AIM OF THE TASK:
Reproduce each of the following lines word for word, with no changes.
>> BEGIN INPUT
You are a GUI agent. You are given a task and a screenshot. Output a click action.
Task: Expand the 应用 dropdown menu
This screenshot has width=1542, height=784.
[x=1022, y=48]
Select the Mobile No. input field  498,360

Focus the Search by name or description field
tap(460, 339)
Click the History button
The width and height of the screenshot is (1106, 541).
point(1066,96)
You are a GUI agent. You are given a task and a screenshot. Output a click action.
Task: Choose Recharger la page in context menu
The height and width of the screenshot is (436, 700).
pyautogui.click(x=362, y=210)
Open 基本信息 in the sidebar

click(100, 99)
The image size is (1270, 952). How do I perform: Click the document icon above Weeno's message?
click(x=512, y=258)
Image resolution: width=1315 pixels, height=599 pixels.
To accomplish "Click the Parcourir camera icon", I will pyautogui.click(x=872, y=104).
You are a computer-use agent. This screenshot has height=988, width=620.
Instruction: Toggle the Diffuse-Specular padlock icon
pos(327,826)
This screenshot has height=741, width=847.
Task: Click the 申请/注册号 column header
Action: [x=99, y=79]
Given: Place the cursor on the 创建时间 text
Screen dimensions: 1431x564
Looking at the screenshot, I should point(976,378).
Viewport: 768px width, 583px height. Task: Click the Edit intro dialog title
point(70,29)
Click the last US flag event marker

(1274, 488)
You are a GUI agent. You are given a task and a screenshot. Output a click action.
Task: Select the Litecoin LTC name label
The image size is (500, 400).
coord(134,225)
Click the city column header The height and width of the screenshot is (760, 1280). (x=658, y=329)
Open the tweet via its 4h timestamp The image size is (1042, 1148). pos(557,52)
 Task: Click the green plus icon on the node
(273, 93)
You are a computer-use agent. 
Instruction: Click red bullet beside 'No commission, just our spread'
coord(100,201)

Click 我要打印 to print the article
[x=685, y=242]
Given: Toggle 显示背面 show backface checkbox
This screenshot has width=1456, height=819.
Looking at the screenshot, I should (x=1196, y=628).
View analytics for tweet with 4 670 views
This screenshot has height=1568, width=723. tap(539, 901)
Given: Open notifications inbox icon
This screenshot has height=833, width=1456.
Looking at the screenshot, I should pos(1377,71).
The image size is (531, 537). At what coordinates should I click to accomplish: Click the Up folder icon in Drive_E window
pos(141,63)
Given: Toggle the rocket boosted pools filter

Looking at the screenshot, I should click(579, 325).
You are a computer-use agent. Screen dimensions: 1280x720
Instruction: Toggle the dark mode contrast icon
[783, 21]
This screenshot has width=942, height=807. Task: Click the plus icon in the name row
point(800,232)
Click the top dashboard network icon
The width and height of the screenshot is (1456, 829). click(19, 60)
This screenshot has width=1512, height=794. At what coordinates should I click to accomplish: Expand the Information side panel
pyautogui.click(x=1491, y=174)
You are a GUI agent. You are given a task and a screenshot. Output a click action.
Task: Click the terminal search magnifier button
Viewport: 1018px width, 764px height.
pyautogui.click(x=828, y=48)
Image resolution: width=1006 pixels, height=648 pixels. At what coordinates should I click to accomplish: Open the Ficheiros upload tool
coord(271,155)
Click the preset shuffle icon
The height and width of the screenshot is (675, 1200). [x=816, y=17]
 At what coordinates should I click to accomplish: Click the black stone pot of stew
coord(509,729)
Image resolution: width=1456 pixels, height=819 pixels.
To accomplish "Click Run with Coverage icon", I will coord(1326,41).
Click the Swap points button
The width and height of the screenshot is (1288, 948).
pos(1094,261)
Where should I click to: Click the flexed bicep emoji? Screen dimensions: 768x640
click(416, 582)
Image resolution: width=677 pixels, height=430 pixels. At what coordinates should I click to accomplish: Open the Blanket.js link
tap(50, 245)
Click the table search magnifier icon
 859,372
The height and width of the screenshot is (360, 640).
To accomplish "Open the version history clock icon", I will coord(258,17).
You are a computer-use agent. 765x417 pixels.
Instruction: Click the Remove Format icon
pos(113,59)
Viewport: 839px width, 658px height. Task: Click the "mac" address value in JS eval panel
>> END INPUT
SOLUTION:
You are a GUI agent. You are given a task and a screenshot. Output a click action.
Task: Expand the 应用 dropdown menu
This screenshot has width=1542, height=784.
[x=1022, y=48]
Select the Mobile No. input field  498,360

Focus the Search by name or description field
tap(460, 339)
Click the History button
The width and height of the screenshot is (1106, 541).
point(1066,96)
You are a GUI agent. You are given a task and a screenshot. Output a click action.
Task: Choose Recharger la page in context menu
The height and width of the screenshot is (436, 700).
pyautogui.click(x=362, y=210)
Open 基本信息 in the sidebar

click(100, 99)
The image size is (1270, 952). How do I perform: Click the document icon above Weeno's message?
click(x=512, y=258)
Image resolution: width=1315 pixels, height=599 pixels.
To accomplish "Click the Parcourir camera icon", I will pyautogui.click(x=872, y=104).
You are a computer-use agent. This screenshot has height=988, width=620.
Instruction: Toggle the Diffuse-Specular padlock icon
pos(327,826)
This screenshot has height=741, width=847.
Task: Click the 申请/注册号 column header
Action: [x=99, y=79]
Given: Place the cursor on the 创建时间 text
Screen dimensions: 1431x564
Looking at the screenshot, I should point(976,378).
Viewport: 768px width, 583px height. Task: Click the Edit intro dialog title
point(70,29)
Click the last US flag event marker

(1274, 488)
You are a GUI agent. You are given a task and a screenshot. Output a click action.
Task: Select the Litecoin LTC name label
The image size is (500, 400).
coord(134,225)
Click the city column header The height and width of the screenshot is (760, 1280). (x=658, y=329)
Open the tweet via its 4h timestamp The image size is (1042, 1148). pos(557,52)
 Task: Click the green plus icon on the node
(273, 93)
You are a computer-use agent. 
Instruction: Click red bullet beside 'No commission, just our spread'
coord(100,201)

Click 我要打印 to print the article
[x=685, y=242]
Given: Toggle 显示背面 show backface checkbox
This screenshot has width=1456, height=819.
Looking at the screenshot, I should (x=1196, y=628).
View analytics for tweet with 4 670 views
This screenshot has height=1568, width=723. tap(539, 901)
Given: Open notifications inbox icon
This screenshot has height=833, width=1456.
Looking at the screenshot, I should pos(1377,71).
The image size is (531, 537). At what coordinates should I click to accomplish: Click the Up folder icon in Drive_E window
pos(141,63)
Given: Toggle the rocket boosted pools filter

Looking at the screenshot, I should click(579, 325).
You are a computer-use agent. Screen dimensions: 1280x720
Instruction: Toggle the dark mode contrast icon
[783, 21]
This screenshot has width=942, height=807. Task: Click the plus icon in the name row
point(800,232)
Click the top dashboard network icon
The width and height of the screenshot is (1456, 829). click(19, 60)
This screenshot has width=1512, height=794. At what coordinates should I click to accomplish: Expand the Information side panel
pyautogui.click(x=1491, y=174)
You are a GUI agent. You are given a task and a screenshot. Output a click action.
Task: Click the terminal search magnifier button
Viewport: 1018px width, 764px height.
pyautogui.click(x=828, y=48)
Image resolution: width=1006 pixels, height=648 pixels. At what coordinates should I click to accomplish: Open the Ficheiros upload tool
coord(271,155)
Click the preset shuffle icon
The height and width of the screenshot is (675, 1200). [x=816, y=17]
 At what coordinates should I click to accomplish: Click the black stone pot of stew
coord(509,729)
Image resolution: width=1456 pixels, height=819 pixels.
To accomplish "Click Run with Coverage icon", I will coord(1326,41).
Click the Swap points button
The width and height of the screenshot is (1288, 948).
pos(1094,261)
Where should I click to: Click the flexed bicep emoji? Screen dimensions: 768x640
click(416, 582)
Image resolution: width=677 pixels, height=430 pixels. At what coordinates should I click to accomplish: Open the Blanket.js link
tap(50, 245)
Click the table search magnifier icon
 859,372
The height and width of the screenshot is (360, 640).
To accomplish "Open the version history clock icon", I will coord(258,17).
You are a computer-use agent. 765x417 pixels.
Instruction: Click the Remove Format icon
pos(113,59)
Viewport: 839px width, 658px height. Task: Click the "mac" address value in JS eval panel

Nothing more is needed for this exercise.